一盏灯,是这对兄弟的钟摆。关宏峰怕黑,怕到卧室里永远亮着灯,怕到他这辈子最大的勇气,就是每天把弟弟送出那扇门,再坐回灯下等。白天是哥哥的,夜晚是弟弟的,两个人共用一张脸、一个名字、一条命。推理小说写了几百年的"双胞胎诡计",大多是用来骗人的——只有这本,是用来活命的。

弟弟替哥哥走进夜色之前,要在镜子前坐很久。那道疤是哥哥的,他得一笔一笔画上去;体重、语气、眼神,都得是另一个人的。看这段的时候我老走神:推理小说最迷人的永远是细节,这本书把细节写成了入场券——画不像那道疤,他就不是关宏峰;不是关宏峰,他就得回到通缉令上去。一道疤,画对了是命,画歪了也是命。

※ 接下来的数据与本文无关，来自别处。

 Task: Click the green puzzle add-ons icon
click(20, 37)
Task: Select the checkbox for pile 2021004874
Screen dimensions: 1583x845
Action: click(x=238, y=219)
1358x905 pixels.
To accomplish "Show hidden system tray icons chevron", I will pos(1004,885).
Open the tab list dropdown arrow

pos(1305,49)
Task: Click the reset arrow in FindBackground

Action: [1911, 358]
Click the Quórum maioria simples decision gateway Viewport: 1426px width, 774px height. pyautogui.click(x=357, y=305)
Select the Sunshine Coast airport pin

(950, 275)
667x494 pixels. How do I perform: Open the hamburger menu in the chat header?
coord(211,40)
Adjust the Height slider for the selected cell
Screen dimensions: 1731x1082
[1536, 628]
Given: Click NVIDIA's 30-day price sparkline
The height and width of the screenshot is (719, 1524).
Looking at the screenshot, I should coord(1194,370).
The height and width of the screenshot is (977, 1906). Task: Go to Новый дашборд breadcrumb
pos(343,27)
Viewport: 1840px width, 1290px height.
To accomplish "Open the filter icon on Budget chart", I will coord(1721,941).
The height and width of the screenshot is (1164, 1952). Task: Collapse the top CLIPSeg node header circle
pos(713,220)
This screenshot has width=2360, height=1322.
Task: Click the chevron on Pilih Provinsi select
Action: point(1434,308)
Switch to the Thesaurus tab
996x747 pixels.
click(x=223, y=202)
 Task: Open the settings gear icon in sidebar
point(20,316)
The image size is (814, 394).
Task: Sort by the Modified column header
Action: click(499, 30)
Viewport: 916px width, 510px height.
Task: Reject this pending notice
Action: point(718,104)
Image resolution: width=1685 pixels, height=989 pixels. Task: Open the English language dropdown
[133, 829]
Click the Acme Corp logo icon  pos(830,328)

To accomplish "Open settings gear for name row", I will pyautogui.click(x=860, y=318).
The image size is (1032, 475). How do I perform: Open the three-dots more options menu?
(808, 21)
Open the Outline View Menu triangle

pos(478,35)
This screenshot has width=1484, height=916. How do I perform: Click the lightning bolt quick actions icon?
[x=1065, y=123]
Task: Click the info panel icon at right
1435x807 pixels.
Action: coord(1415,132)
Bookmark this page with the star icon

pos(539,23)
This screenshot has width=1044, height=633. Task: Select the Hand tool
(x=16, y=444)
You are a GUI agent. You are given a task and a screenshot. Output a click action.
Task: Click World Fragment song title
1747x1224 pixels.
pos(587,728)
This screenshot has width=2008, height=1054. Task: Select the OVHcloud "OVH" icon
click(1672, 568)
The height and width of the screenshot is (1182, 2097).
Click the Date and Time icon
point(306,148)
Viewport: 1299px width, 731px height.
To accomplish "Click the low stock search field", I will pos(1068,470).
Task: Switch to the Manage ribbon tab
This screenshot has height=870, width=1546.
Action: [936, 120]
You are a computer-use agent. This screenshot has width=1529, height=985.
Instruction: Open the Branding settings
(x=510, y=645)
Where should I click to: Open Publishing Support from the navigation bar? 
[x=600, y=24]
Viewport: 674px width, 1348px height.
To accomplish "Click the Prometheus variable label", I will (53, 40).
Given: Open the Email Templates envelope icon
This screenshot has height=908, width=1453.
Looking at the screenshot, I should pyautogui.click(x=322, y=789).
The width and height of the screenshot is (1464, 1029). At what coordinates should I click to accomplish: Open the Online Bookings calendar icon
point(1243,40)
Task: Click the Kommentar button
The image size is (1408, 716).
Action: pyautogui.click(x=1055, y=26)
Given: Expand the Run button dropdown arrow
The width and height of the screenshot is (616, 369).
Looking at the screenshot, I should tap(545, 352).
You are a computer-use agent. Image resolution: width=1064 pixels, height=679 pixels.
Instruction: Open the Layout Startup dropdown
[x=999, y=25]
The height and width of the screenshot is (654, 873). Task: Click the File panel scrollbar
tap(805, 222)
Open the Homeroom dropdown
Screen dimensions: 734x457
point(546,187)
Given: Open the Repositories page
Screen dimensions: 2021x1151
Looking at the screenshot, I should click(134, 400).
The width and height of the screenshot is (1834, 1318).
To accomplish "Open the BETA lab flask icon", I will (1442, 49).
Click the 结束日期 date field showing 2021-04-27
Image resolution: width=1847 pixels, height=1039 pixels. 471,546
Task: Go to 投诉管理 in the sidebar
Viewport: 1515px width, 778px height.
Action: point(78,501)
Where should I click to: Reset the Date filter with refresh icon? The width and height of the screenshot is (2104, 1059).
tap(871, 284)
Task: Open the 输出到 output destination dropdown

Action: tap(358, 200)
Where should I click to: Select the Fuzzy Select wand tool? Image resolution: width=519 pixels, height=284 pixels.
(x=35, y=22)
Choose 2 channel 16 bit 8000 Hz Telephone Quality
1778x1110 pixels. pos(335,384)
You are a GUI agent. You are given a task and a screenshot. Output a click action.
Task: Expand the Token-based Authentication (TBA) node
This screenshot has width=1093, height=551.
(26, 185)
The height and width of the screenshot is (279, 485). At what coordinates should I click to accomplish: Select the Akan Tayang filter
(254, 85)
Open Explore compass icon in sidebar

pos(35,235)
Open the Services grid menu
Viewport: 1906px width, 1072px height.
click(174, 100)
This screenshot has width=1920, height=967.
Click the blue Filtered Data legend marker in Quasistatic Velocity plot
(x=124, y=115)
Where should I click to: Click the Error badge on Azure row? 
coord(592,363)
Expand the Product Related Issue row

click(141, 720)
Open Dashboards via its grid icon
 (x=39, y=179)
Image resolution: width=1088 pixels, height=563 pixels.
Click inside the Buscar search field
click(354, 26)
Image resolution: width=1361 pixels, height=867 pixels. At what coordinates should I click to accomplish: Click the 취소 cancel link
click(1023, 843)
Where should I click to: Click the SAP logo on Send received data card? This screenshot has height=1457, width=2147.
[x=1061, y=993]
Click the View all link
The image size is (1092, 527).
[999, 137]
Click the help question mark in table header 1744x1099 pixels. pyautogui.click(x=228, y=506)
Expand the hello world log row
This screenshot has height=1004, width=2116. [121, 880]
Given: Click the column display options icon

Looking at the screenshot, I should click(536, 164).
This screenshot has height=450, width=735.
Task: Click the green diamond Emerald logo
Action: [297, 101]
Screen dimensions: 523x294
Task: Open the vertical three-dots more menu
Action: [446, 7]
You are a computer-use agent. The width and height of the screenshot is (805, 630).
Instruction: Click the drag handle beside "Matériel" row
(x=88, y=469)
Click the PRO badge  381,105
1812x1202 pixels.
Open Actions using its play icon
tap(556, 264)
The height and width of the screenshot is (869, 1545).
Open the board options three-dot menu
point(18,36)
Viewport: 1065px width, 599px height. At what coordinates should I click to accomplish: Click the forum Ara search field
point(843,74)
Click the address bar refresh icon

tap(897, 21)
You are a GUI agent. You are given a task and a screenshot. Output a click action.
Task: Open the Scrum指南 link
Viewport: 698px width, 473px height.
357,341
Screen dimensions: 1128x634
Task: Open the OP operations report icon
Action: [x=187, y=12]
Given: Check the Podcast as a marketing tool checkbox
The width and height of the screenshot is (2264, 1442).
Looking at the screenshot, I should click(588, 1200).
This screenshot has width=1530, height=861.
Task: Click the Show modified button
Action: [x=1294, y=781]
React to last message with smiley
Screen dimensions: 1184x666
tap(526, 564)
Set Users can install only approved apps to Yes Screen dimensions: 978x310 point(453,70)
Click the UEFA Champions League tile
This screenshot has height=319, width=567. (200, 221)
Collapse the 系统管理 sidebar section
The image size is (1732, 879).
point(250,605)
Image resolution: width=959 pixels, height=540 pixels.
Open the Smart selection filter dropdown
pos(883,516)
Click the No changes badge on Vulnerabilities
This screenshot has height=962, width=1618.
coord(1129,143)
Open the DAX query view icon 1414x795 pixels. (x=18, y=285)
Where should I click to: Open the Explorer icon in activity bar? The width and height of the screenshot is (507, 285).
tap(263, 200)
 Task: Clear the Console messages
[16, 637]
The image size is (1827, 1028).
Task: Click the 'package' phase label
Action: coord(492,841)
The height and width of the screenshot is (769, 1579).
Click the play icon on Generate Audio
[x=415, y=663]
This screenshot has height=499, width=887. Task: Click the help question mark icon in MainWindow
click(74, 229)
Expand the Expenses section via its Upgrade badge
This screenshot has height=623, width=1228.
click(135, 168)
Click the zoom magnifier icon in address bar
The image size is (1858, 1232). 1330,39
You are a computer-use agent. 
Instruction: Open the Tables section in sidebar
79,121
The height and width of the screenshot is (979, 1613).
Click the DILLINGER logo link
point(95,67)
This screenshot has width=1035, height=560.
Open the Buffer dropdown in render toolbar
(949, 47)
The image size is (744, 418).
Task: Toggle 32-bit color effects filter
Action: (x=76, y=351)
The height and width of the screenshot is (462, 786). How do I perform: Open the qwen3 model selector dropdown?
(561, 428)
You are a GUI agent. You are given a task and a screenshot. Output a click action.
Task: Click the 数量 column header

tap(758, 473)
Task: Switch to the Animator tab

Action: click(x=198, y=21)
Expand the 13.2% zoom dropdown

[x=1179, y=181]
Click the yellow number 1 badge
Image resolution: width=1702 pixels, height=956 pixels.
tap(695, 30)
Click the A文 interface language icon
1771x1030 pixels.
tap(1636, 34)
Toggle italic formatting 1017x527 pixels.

而哥哥那边更狠。他明知弟弟背着的213案是冤的,却要在所有人面前演一个冷静的顾问:一边查真凶,一边替弟弟圆谎,每说一句话都像在雷区里抬脚。推理写到这份上,已经不是智力游戏了,是走钢丝——破案的快感是给读者的,悬在钢丝上的,是他们。

第二部《白夜破晓》我也读了。该填的坑都填了,该收的线也收了,可那盏灯,好像没那么重要了——身份这层窗户纸捅破之后,兄弟俩从"一个人"变回"两个人",夜不再是"他"的夜,天也不只是"他"的天。评分掉下来的时候我想,掉的不是智商,是那种"替他们捏一把汗"的劲儿。

放下书的时候,我鬼使神差地看了一眼自家卧室的灯——亮着的。我忽然有点理解关宏峰了:一个人怕不怕黑,有时候真不取决于胆子,取决于他能不能确定,灯下等他的那个人,会回来。